## What the task asks
From the entries that follow, reproduce exactly and only the lines from the line with "Given: Click the 门诊服务 service mode value" to the line with "Image resolution: width=958", endpoints included.

## Stored data
____

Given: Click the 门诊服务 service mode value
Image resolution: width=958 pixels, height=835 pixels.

____

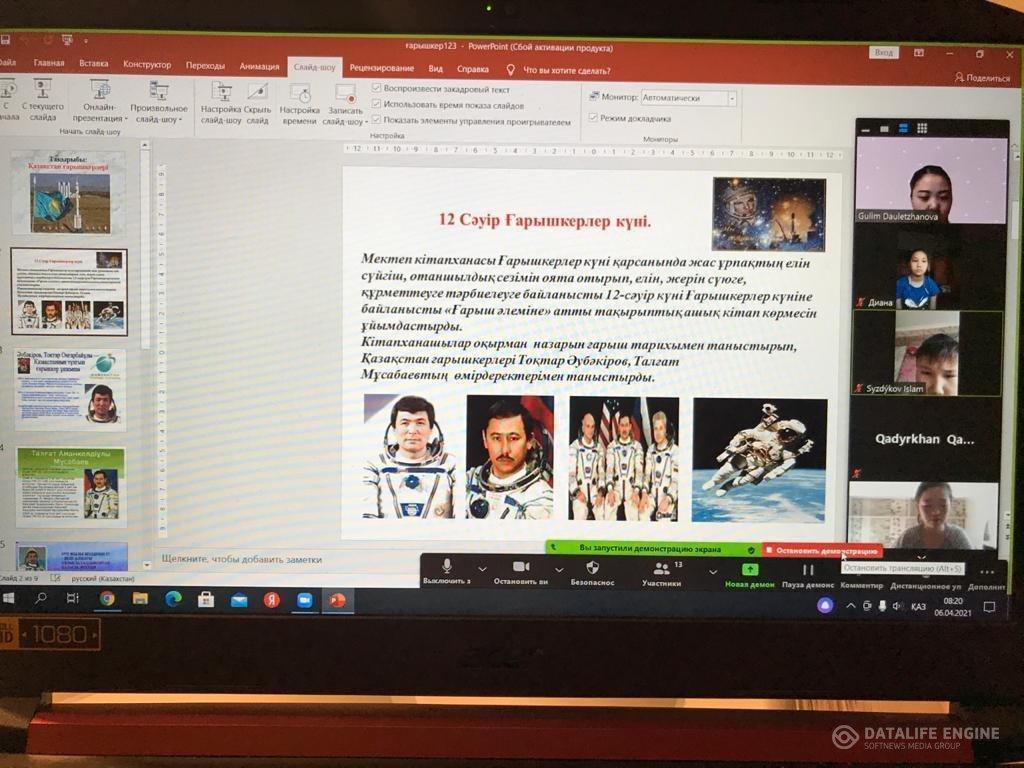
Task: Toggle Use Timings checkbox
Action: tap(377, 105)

____

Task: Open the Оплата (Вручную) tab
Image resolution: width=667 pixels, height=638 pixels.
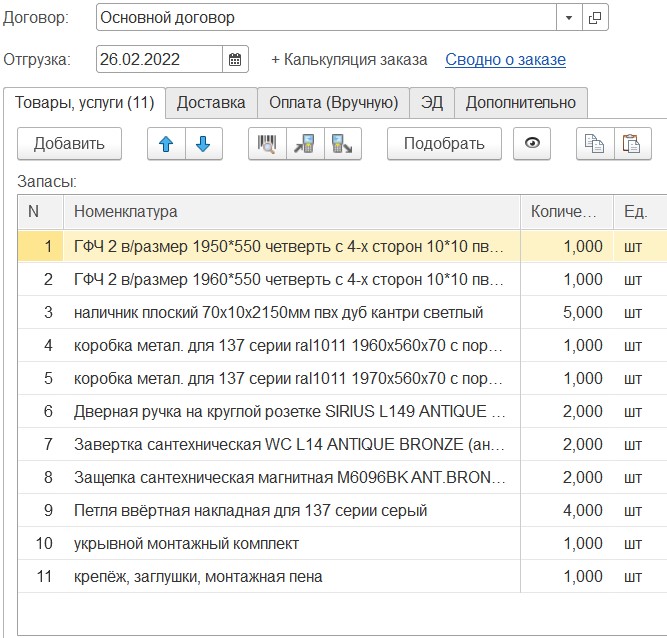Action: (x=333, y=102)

____

## Output for this task
Given: Click the 门诊服务 service mode value
Image resolution: width=958 pixels, height=835 pixels.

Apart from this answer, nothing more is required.